CEI DO LIXO a investigação que começou atrasada
JAÚ
Fagner Prioli
3/17/2026


O debate sobre o problema do lixo em Jaú voltou ao centro da política local. Vereadores da oposição passaram a defender investigações e, em muitos casos, direcionam a responsabilidade diretamente ao prefeito atual.
Mas essa narrativa, embora conveniente no discurso político, ignora um ponto fundamental: a crise da gestão de resíduos no município não é recente — ela é histórica.
É preciso olhar para trás.
Há cerca de 16 anos, o lixão da cidade já havia sido interditado por órgãos ambientais, evidenciando que Jaú enfrentava dificuldades para dar uma destinação adequada aos seus resíduos. A partir dali, o município passou a operar com soluções alternativas, como áreas de transbordo e envio do lixo para outras cidades — um modelo mais caro e dependente de logística complexa.
Os problemas, no entanto, não pararam por aí.
Há aproximadamente 12 anos, a cidade enfrentou um episódio emblemático: cerca de 70 dias sem coleta regular de lixo. O acúmulo de resíduos nas ruas expôs, de forma clara, a fragilidade do sistema e a falta de planejamento na gestão do serviço.
Poucos anos depois, há cerca de uma década, o Tribunal de Contas do Estado apontou falhas graves na condução da limpeza pública. Entre elas, a condenação de contratos relacionados ao serviço, incluindo uma licitação de grande valor — que, atualizada, se aproxima de R$ 25 milhões. O episódio reforçou a percepção de que, além da falta de estrutura, havia problemas na forma como o serviço era administrado.
Outro fator estrutural agrava ainda mais a situação: Jaú não possui aterro sanitário próprio. Isso significa que, historicamente, o município depende do transporte de resíduos para outras cidades, elevando custos e tornando o sistema vulnerável a falhas operacionais.
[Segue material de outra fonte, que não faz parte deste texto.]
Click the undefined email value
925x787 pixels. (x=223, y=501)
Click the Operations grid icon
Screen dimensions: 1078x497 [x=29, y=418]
A dependência de empresas terceirizadas também é uma constante ao longo dos anos. Em diversos momentos, contratos prometeram estruturas que não se concretizaram na prática — como a disponibilização de caminhões em número inferior ao previsto —, comprometendo diretamente a eficiência da coleta.
Mais recentemente, a própria prefeitura precisou recorrer à Justiça para viabilizar a compra de caminhões próprios, numa tentativa de reduzir essa dependência e recuperar o controle do serviço.
Diante desse histórico, torna-se difícil sustentar a ideia de que o problema do lixo em Jaú seja resultado de uma única gestão.
O que se observa é um acúmulo de decisões ao longo de anos — e até décadas — marcadas por falta de planejamento de longo prazo, soluções emergenciais e fragilidades na condução administrativa.
Transformar essa questão complexa em uma disputa política simplificada, com a busca por um único culpado, pode até gerar discurso, mas não contribui para a solução.
Se a intenção for, de fato, investigar o problema do lixo em Jaú, é necessário ir além do presente.
É preciso analisar contratos antigos, decisões passadas e políticas públicas que moldaram o cenário atual.
Afinal, mais importante do que apontar culpados é entender como o problema foi construído — e por que, até hoje, ainda não foi resolvido.